Стали они выпускать альманахи (тоже "Шиповник")-с большим успехом.
Теперь приходилось нередко бывать в Петербурге: я был постоянным сотрудником, одно время даже редактировал эти альманахи.
Литературный, а позже и театральный Петербург предстоял теперь предо мной. Все было интересно, кипуче, новые встречи, люди, знакомства. Писатели, художники "Мира Искусства", поэты. Мы останавливались с женой у Г. И. Чулкова, друга нашего, "мистического анархиста". Бывали у Гржебиных, у Андреева (переехавшего сюда), Сологуба и Блока, Вячеслава Иванова. На обедах у Гессена знатные кадеты рассуждали о политике. В ресторане "Вена" литературная богема кишела, рангом попроще, но тоже модная.
"Честных", "идейных" - типа народников из "Русского Богатства" - я тогда в Петербурге не встречал: Михайловский скончался, Короленко тихо доцветал в Полтаве, и не они были в моде. Нас влекло к более молодому - видеть пришлось многое: и перворазрядных, как Блок, Вяч. Иванов, Сологуб, и второй сорт, и третий.

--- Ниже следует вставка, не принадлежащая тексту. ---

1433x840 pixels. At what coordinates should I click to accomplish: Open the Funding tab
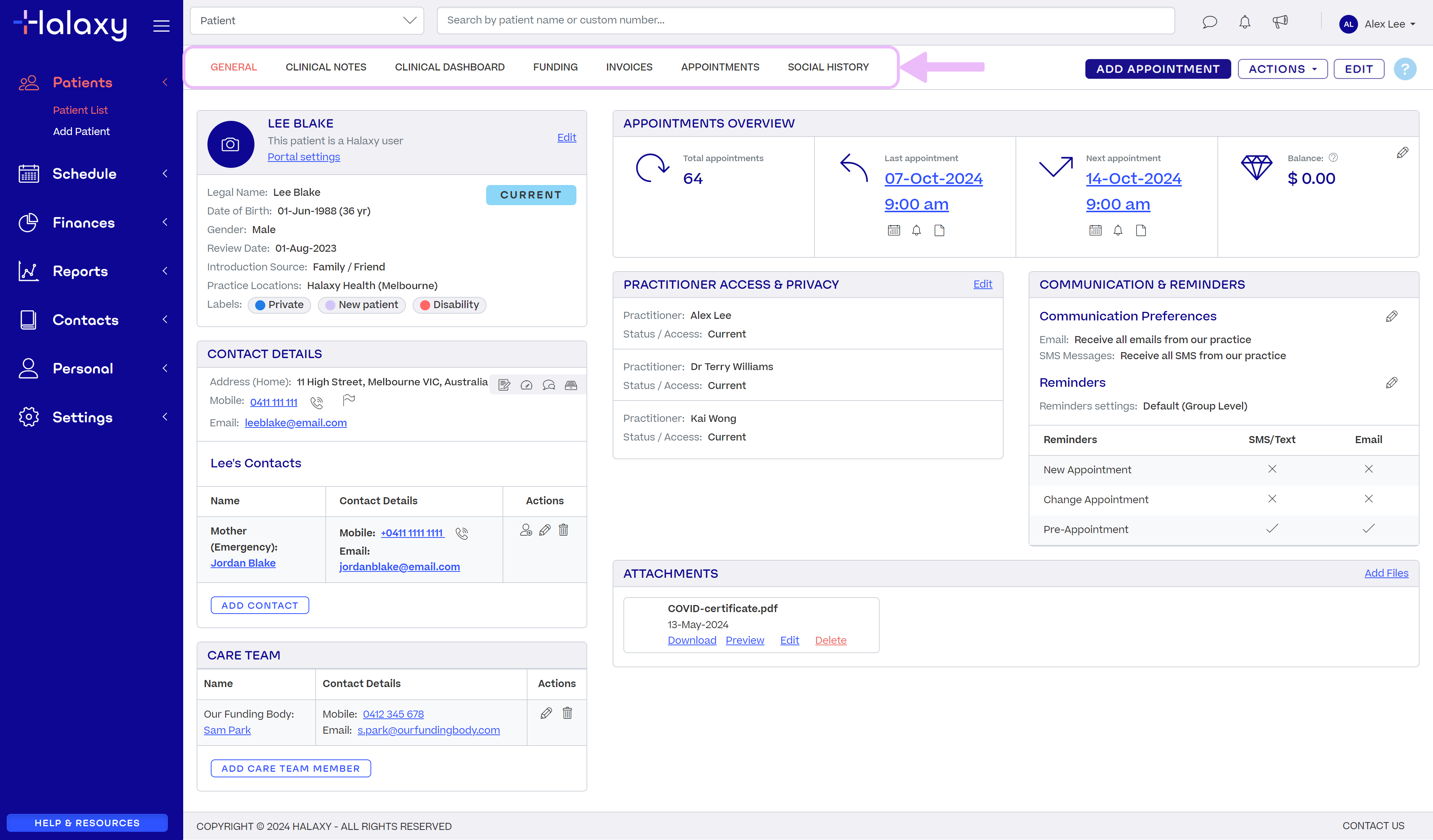tap(555, 66)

Рестораны, собрания, редакции, рукописи… - сказать, что жизнь не наполнена, не остра, было б неверно.
От Блока осталось по Петербургу ощущение юноши–поэта, вот уж именно поэта, в романтической домашней блузе с белым отложным воротничком - неподвижное, несколько каменное лицо, правильная кудреватость, прохладные глаза. Очень изящен, очень. Изяществом нравился, а подспудного его тлена по молодости лет (собственной) как‑то не замечал. Сказать тогда, что он напишет "Двенадцать" и сам задохнется в них… - никогда бы не сказал. Ну что же, Россия (и литература ее) и неслась вперед, и было в ней нечто уже обреченное. На самых верхах культуры ее Блок, может быть, выражал уже роковую трещину (как выражал ее и Леонид Андреев, но простодушней и провинциальней; а все‑таки они друг к другу тяготели, что‑то у них было общее).